Hi all,
I’m having some difficulty saving weights during training of my GraphConvModel and would love any advice. I’ve tested out a few different scenarios.
- Running my models in a .ipynb notebook, fitting the model, and saving the checkpoints works as expected. The checkpoints are saved in the specified model directory.
- Running my models in .py files also save the checkpoints, however as soon as the python script is completed the checkpoints disappear.
I’ve tried messing around with parameters including the number of checkpoints to keep (passing in nothing or a random number), however I am unable to keep the checkpoints throughout training with my python scripts. Any thoughts?
An example of my outputs during training are in the screenshot. Immediately following execution the directory disappears.
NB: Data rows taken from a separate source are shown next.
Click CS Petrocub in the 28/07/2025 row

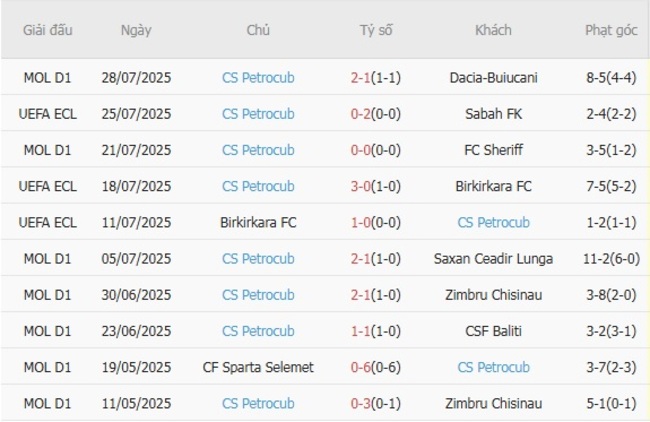258,78
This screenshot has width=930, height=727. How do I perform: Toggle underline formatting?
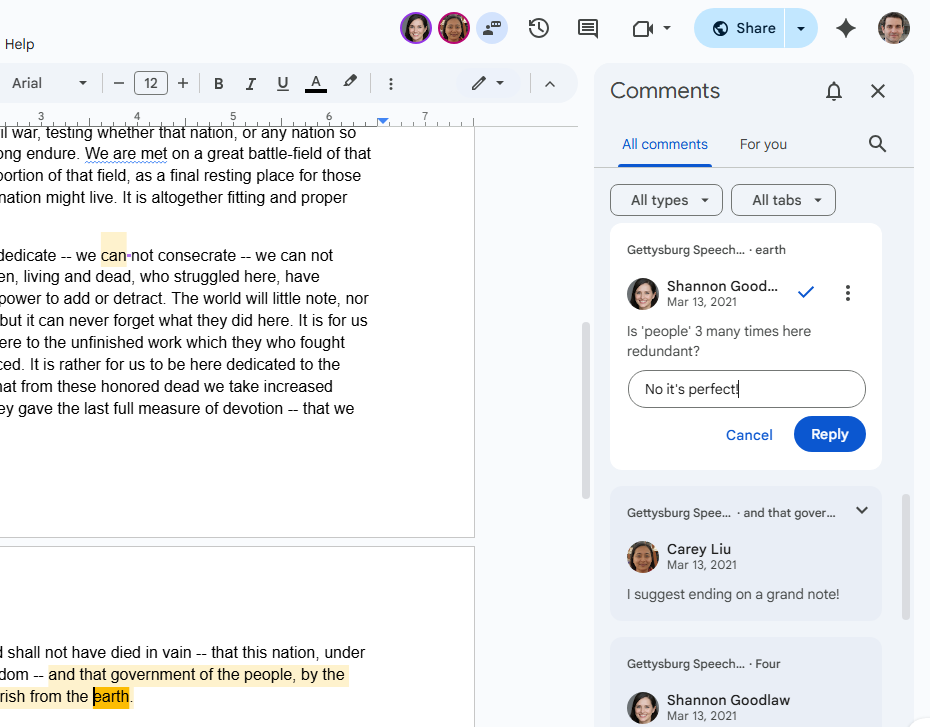pos(282,83)
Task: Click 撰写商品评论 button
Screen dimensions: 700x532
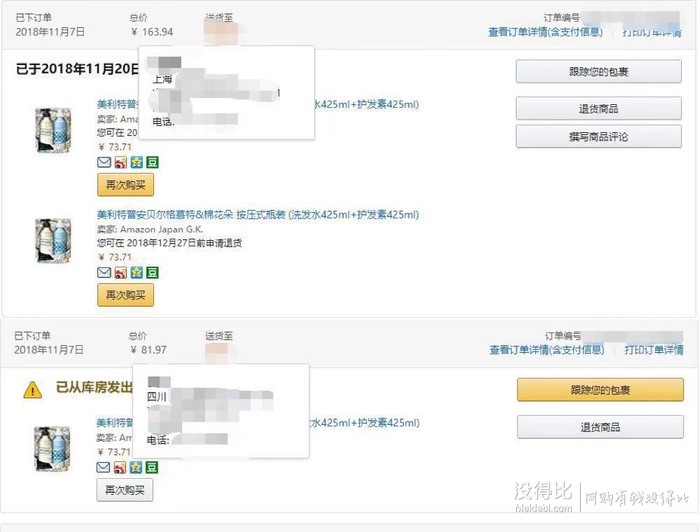Action: (599, 137)
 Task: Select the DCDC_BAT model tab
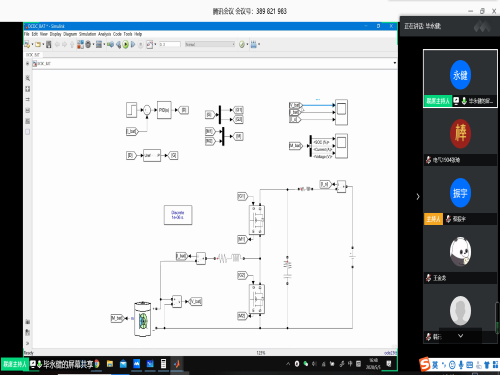tap(33, 55)
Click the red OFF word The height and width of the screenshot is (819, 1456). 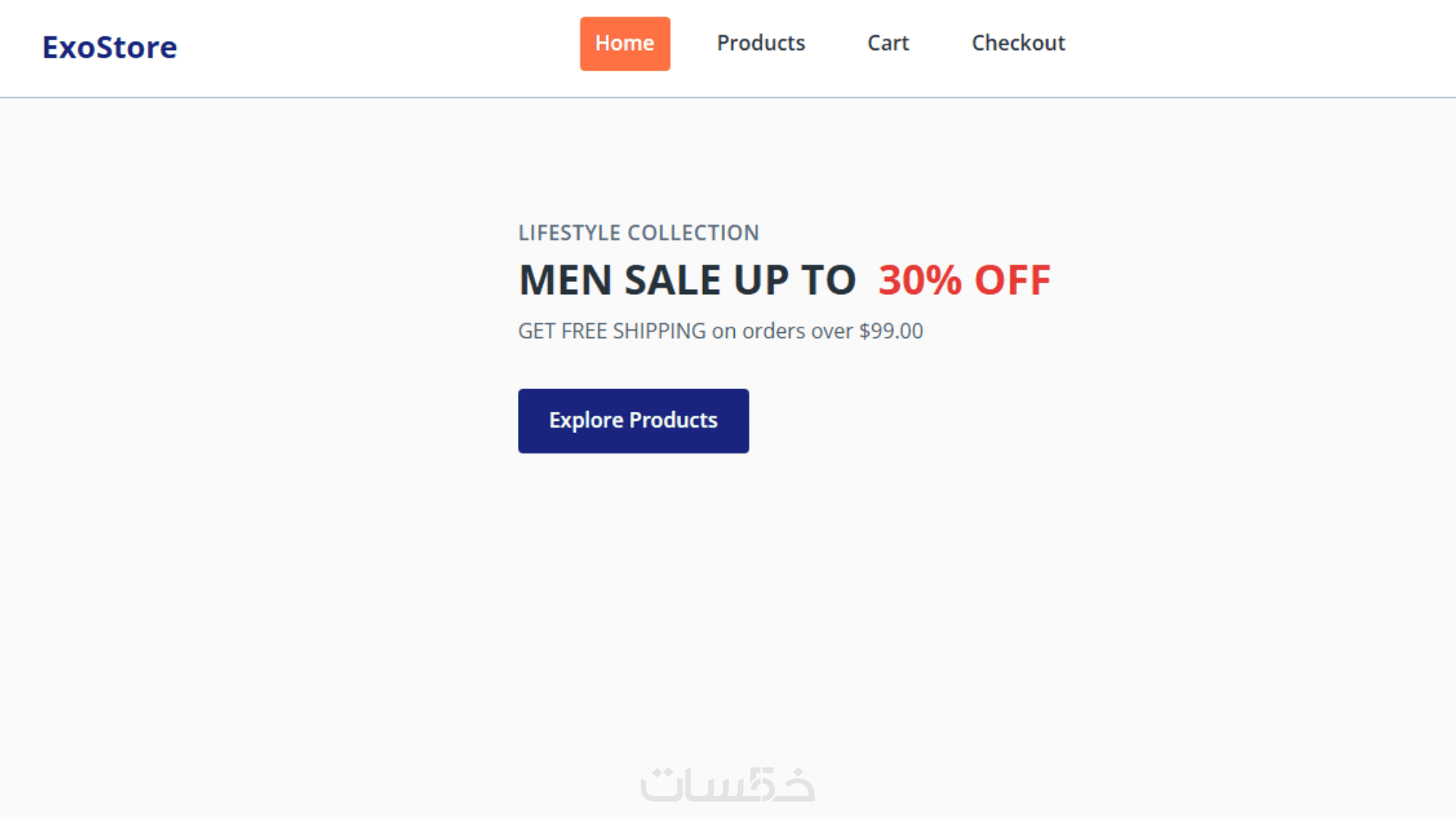tap(1012, 280)
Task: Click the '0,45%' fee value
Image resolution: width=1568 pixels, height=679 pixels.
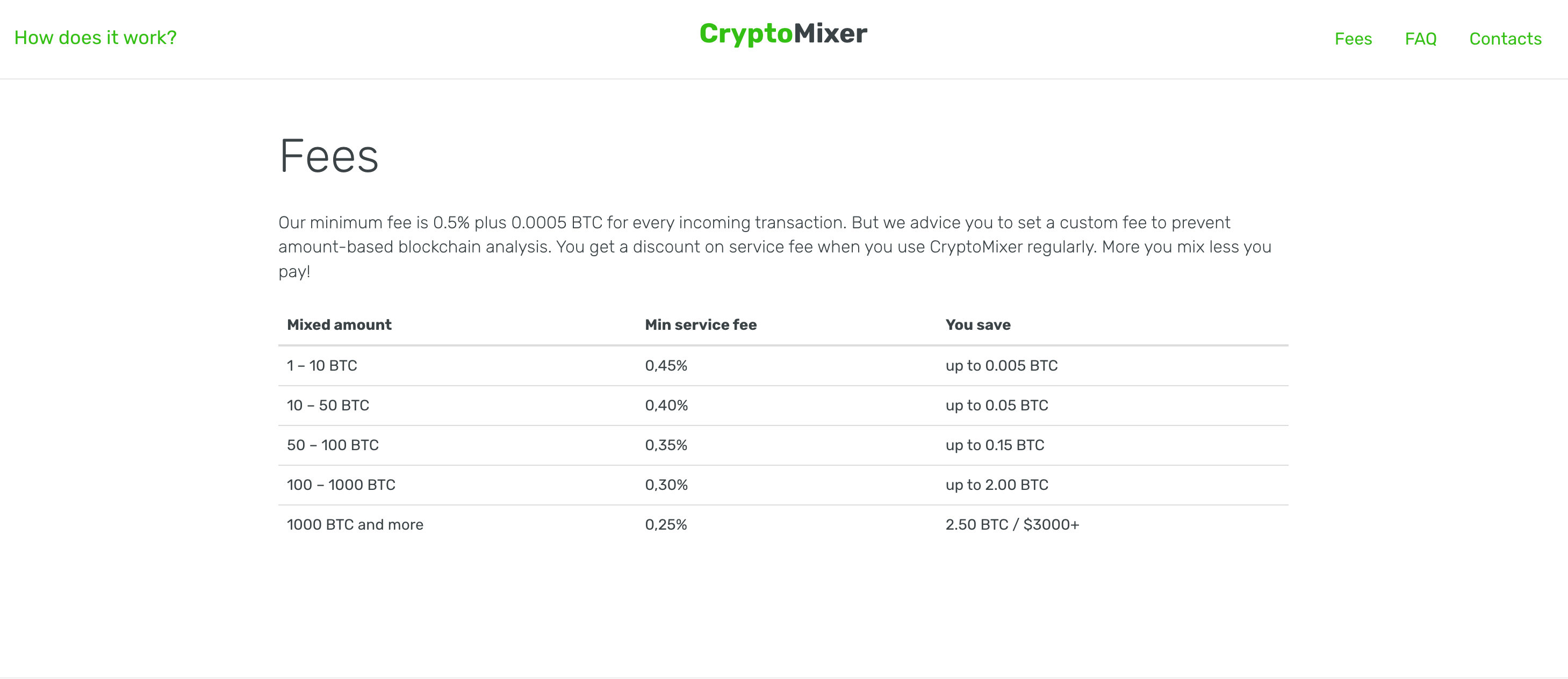Action: 666,365
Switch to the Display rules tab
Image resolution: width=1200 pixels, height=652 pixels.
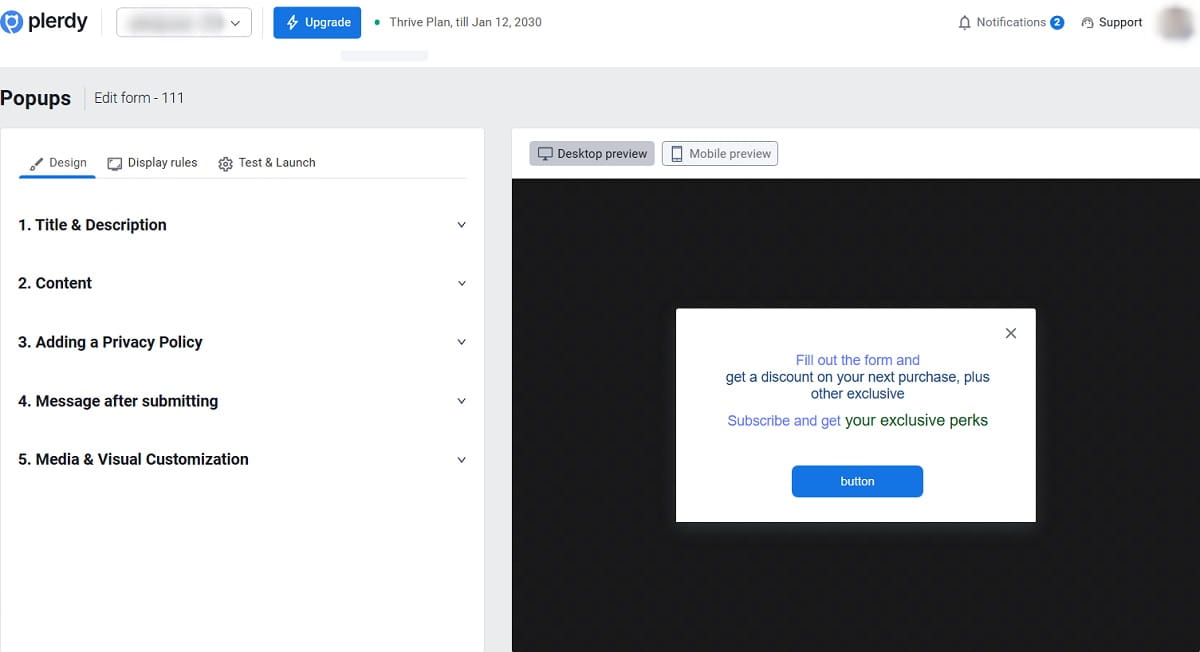pos(163,162)
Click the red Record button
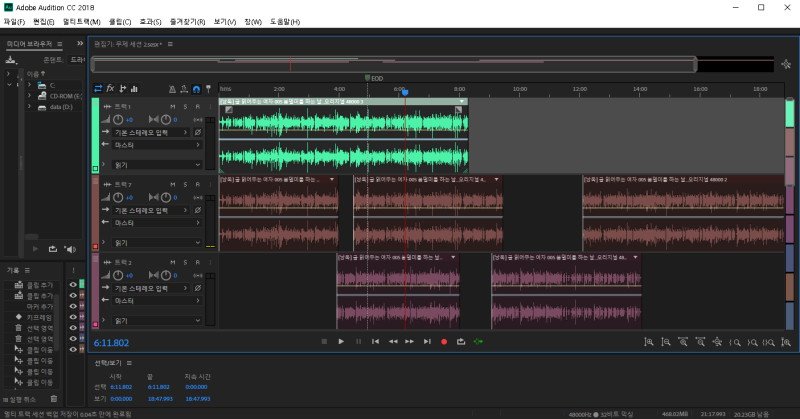Screen dimensions: 800x419 [x=444, y=342]
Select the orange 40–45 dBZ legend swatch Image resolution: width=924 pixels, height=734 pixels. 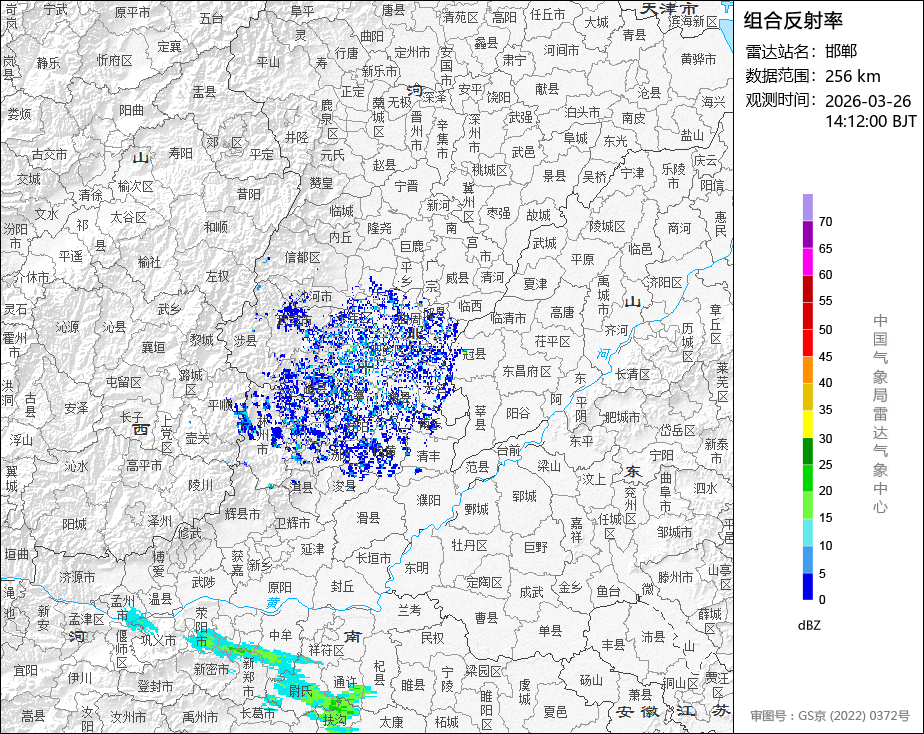click(807, 369)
The subset of code involved in the model training is included below.
`model = dc.models.GraphConvModel(n_tasks=1, mode='classification',
graph_conv_layers=parameters["graph_conv_layers"],
batchnorm=parameters['batchnorm'],
dropout=parameters['dropout'],
dense_layer_size=parameters['dense_layer_size'],
batchsize=parameters['batch_size'],
max_checkpoints_to_keep=20)
all_metrics = {}
for i in range(1, 11):
model.fit(train, nb_epoch=1)
# every n epochs evaluate the model
if i % 2 == 0:
validation_preds = model.predict(valid)
metrics = model.evaluate(valid, metrics=dc_metrics())
metrics['log_loss'] = log_loss(valid.y, [i[0] for i in validation_preds])
all_metrics = model_evaluation.prediction_metrics(metrics, validation_preds,
valid.y, probability_threshold)
print(f'\nEpoch {i}\n------------------------')
## every 10 epochs save the weights
model.model_dir=f'{base_path}{target}_model_checkpoint'
model.save_checkpoint()`
Thanks in advance!